Stored data entries
***

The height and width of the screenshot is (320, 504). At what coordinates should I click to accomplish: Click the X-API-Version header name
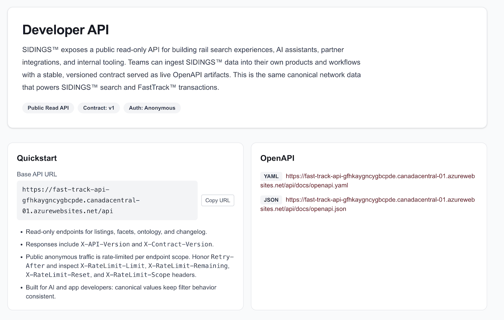pos(105,244)
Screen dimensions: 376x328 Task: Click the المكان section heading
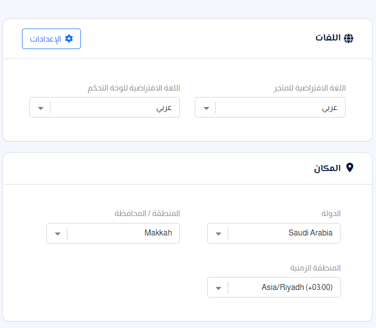click(x=328, y=168)
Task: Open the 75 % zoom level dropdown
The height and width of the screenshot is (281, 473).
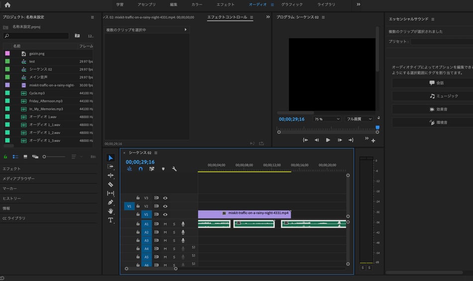Action: [x=327, y=119]
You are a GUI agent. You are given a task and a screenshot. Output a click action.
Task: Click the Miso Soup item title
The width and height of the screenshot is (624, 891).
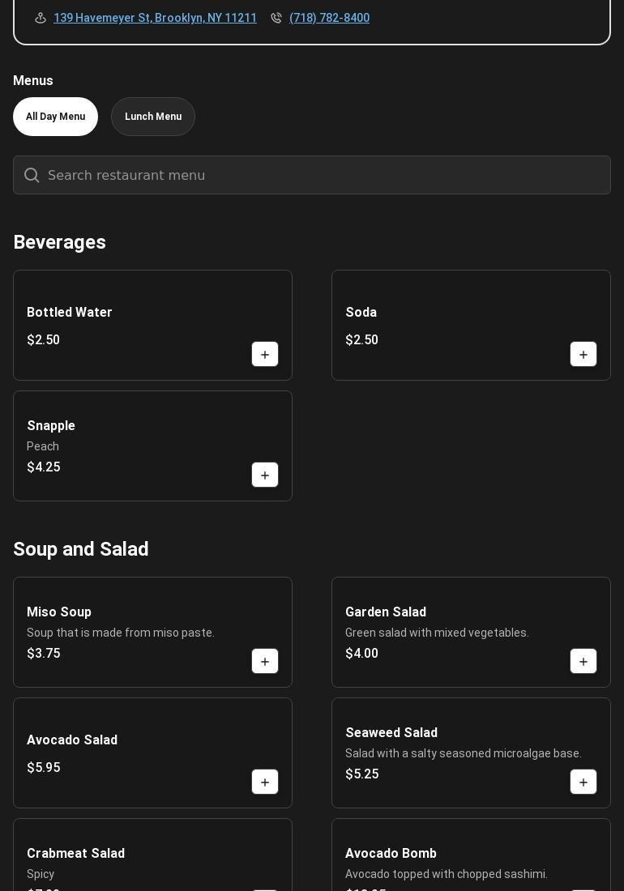[59, 612]
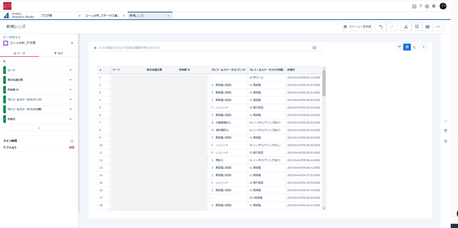Click the ストーリーを作成 button
The image size is (458, 228).
point(357,27)
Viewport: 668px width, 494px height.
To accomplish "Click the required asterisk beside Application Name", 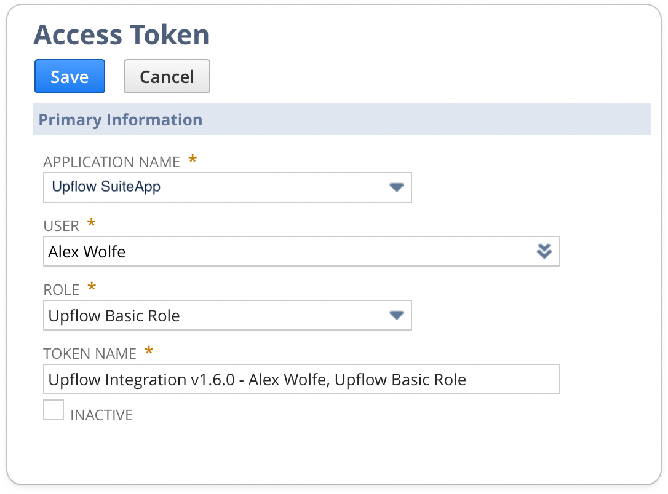I will click(193, 159).
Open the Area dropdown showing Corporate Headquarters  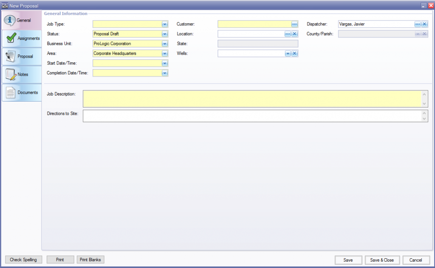(165, 53)
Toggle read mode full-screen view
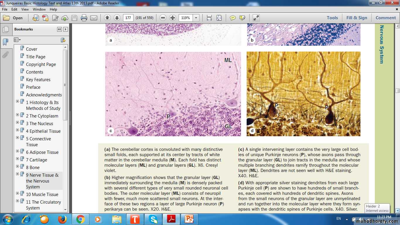 (256, 18)
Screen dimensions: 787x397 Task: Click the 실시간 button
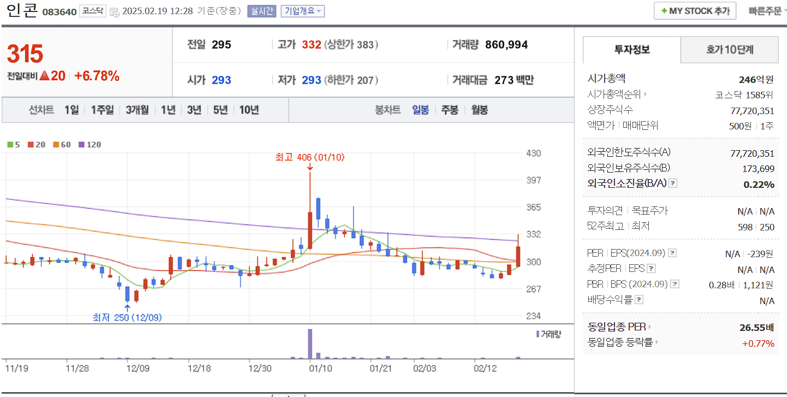pos(263,10)
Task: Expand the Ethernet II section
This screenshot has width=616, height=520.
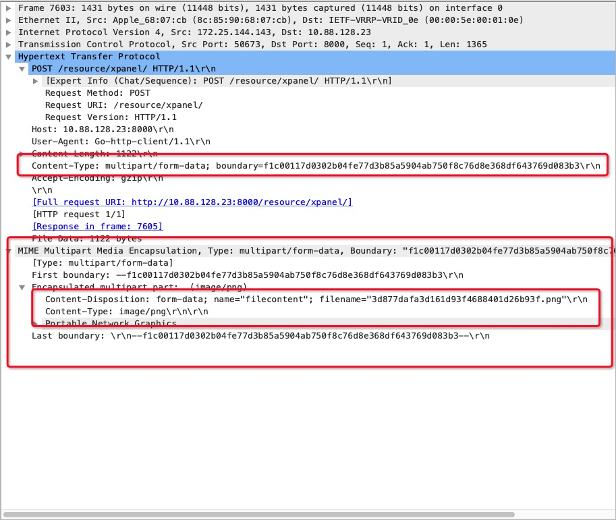Action: point(9,20)
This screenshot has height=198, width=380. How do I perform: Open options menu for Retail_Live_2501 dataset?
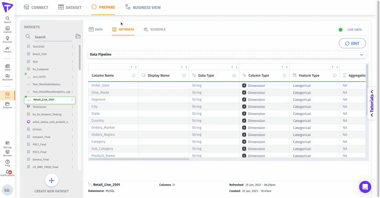pyautogui.click(x=72, y=100)
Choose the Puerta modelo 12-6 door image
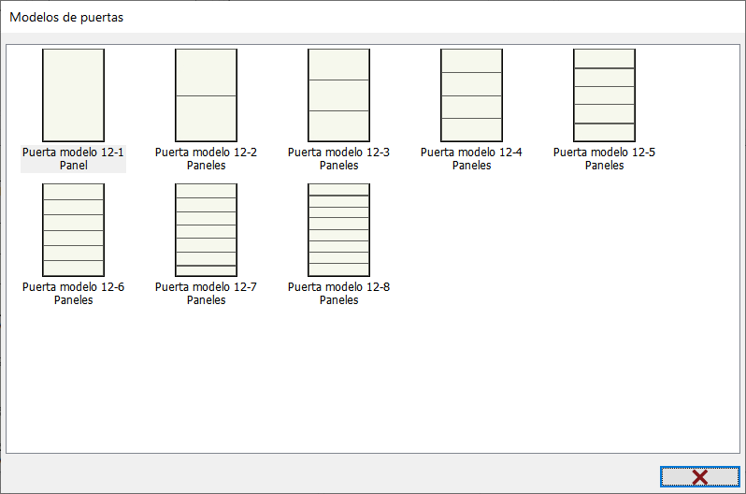 click(73, 230)
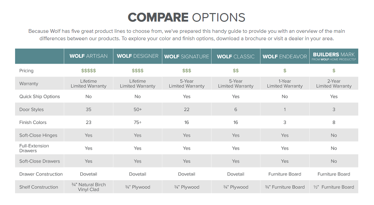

***

What to do: Give again, exactly, the lines starting at the first entry above and ending at the line with "Task: Click the Miso Soup item title"; please leave pictures out.

Answer box:
The height and width of the screenshot is (320, 504). At what coordinates should I click to accomplish: Click the X-API-Version header name
pos(105,244)
Screen dimensions: 376x328 Task: Click the المكان section heading
click(x=328, y=168)
Task: Open the 75 % zoom level dropdown
The height and width of the screenshot is (281, 473).
Action: [x=327, y=119]
You are a GUI agent. You are given a task and a screenshot. Output a click action.
Task: Click the Miso Soup item title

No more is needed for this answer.